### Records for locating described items
*-*-*
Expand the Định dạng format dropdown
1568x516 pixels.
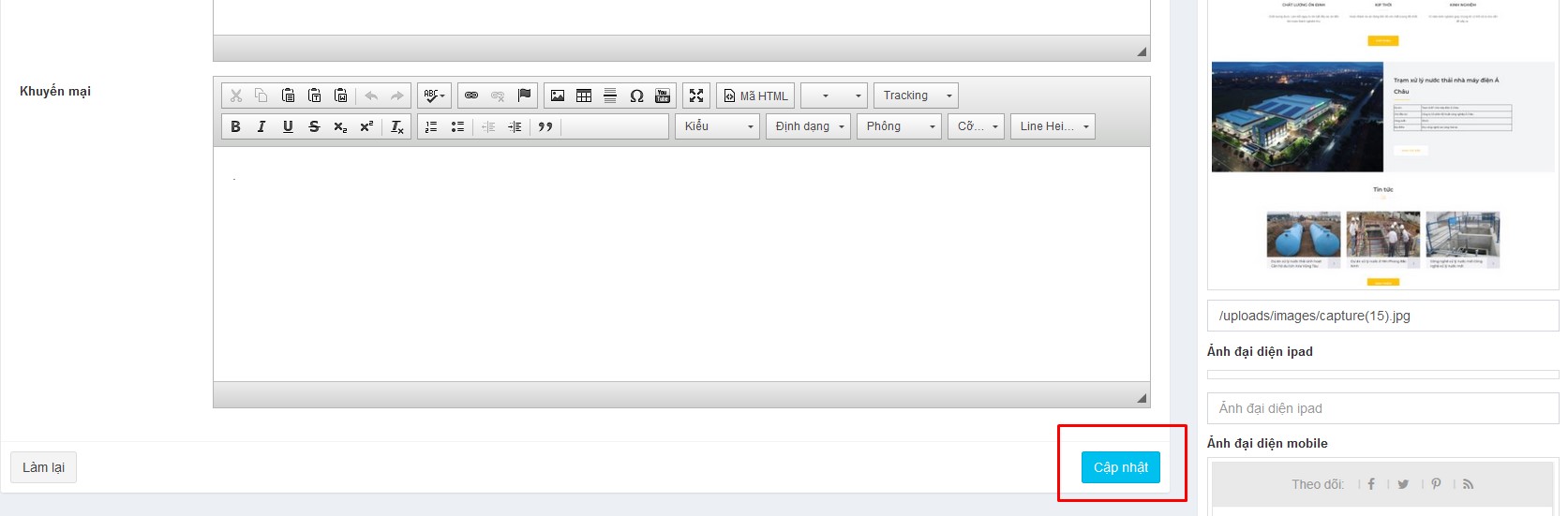pyautogui.click(x=809, y=126)
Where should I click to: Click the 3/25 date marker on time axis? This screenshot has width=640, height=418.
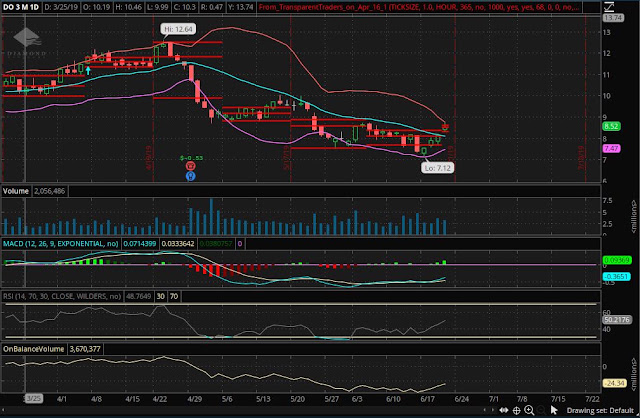click(x=33, y=398)
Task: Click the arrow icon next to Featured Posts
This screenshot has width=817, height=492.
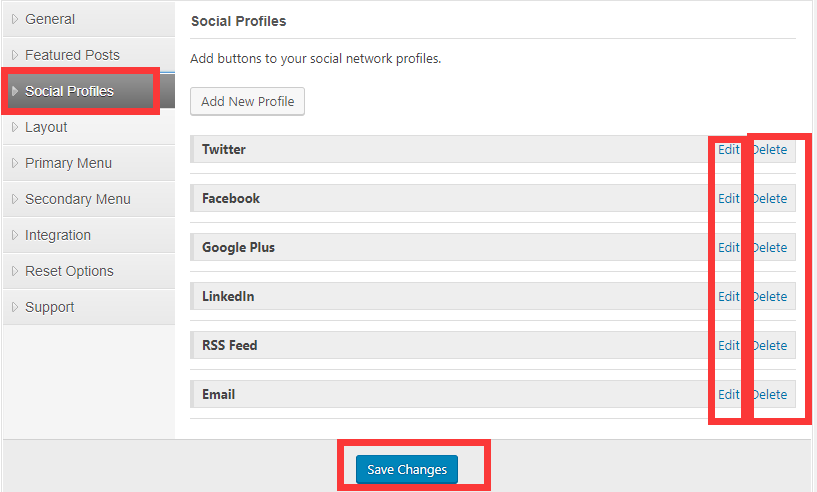Action: (x=15, y=55)
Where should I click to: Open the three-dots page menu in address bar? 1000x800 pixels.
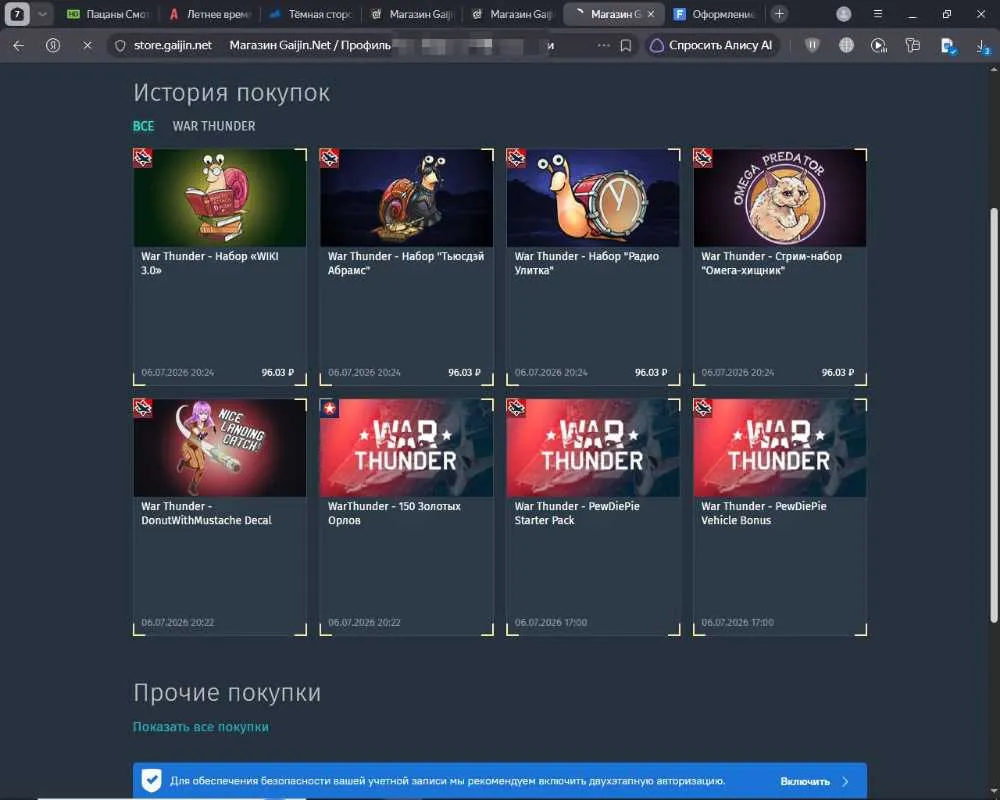(603, 45)
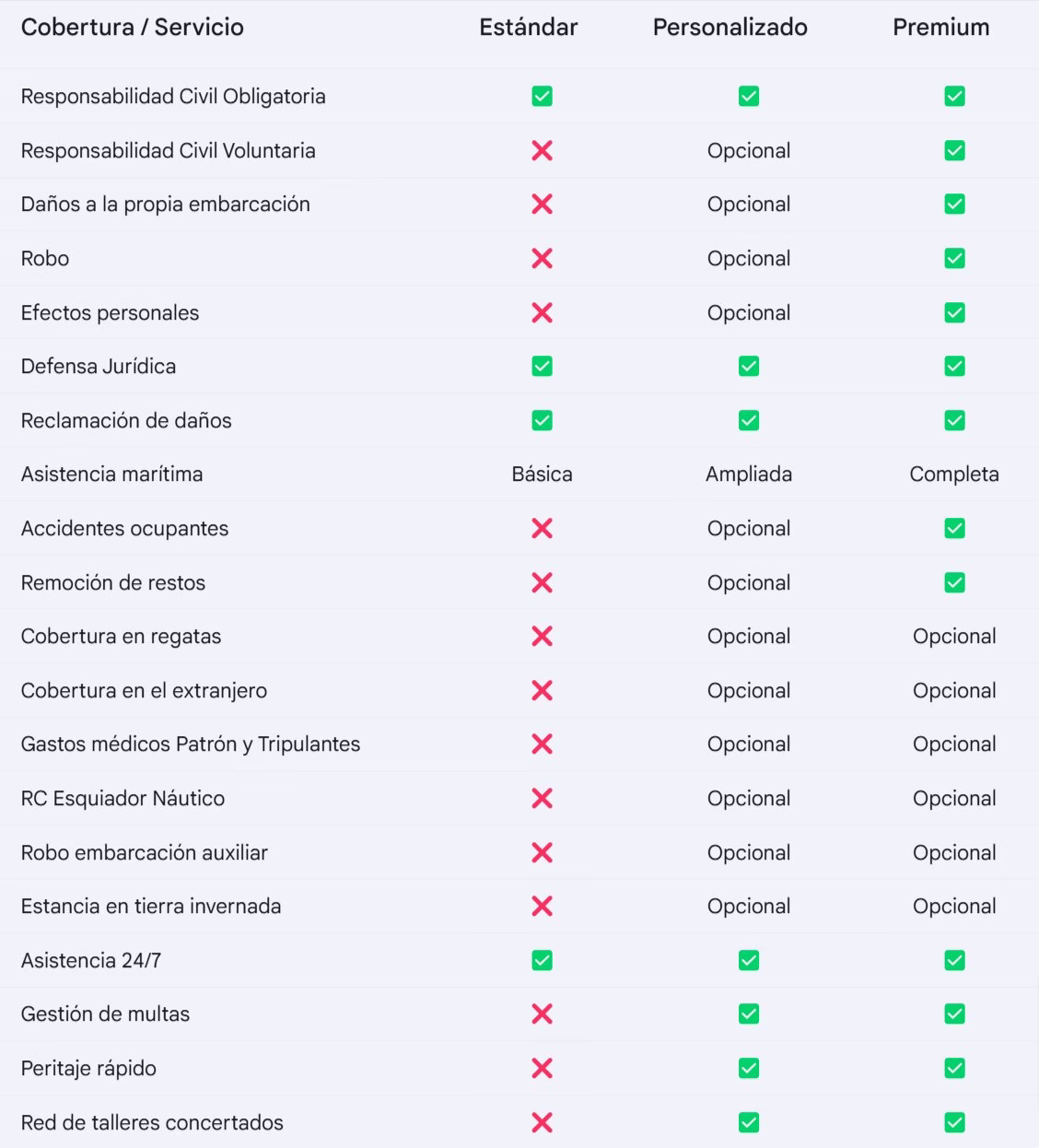The height and width of the screenshot is (1148, 1039).
Task: Click the red X for Robo in Estándar
Action: [x=543, y=259]
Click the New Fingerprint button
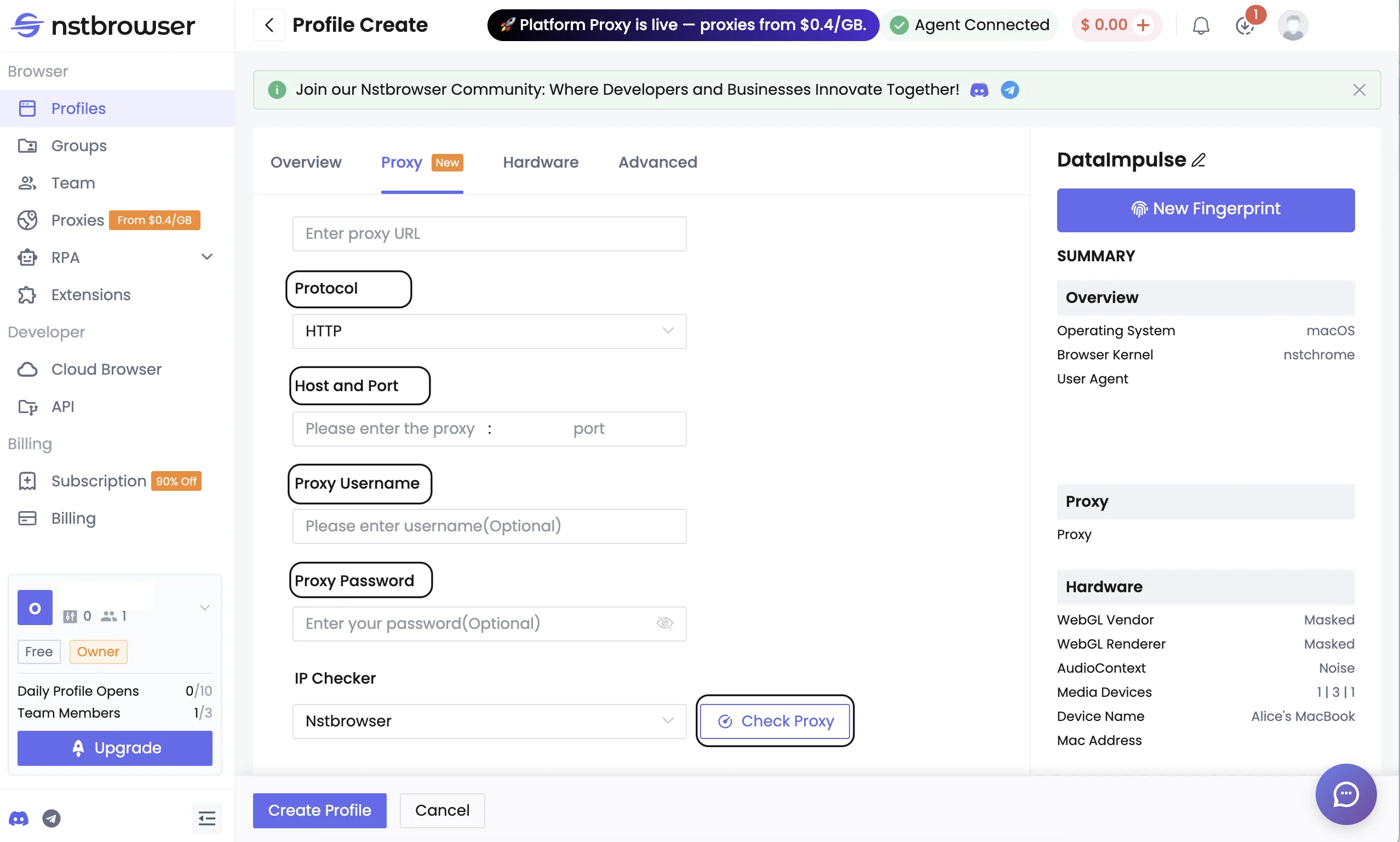 click(x=1205, y=209)
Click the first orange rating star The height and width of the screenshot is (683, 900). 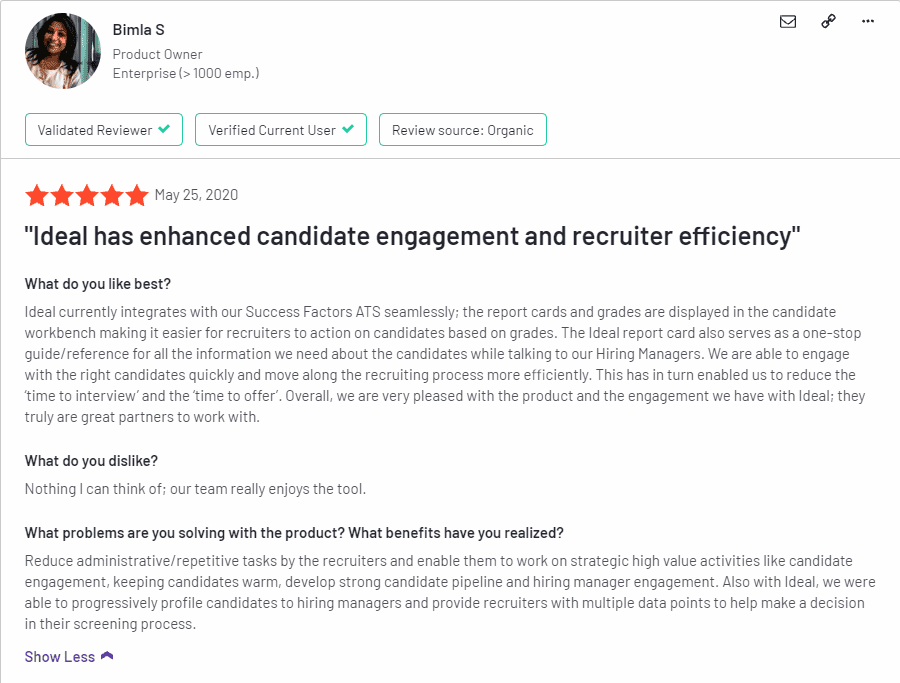(37, 195)
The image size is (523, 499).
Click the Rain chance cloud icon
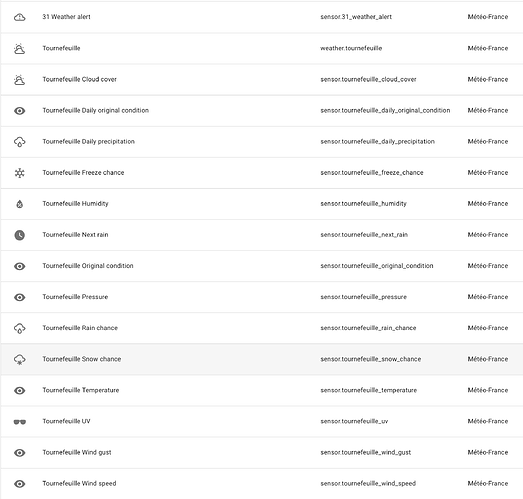click(x=20, y=328)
*-*-*
### Directions
In the material, starting at the line containing "Where should I click to: Open" and ending at the line containing "click(x=1205, y=209)", change "New Fingerprint" to "Add Fingerprint" and write those lines out again with nothing else altered. Leave the pictures out.

### The output
Where should I click to: Open the three-dots page menu in address bar? 1000x800 pixels.
(603, 45)
The height and width of the screenshot is (1148, 1039).
Task: Click the red X for Robo in Estándar
Action: [x=543, y=259]
Click the Add Fingerprint button
 click(x=1205, y=209)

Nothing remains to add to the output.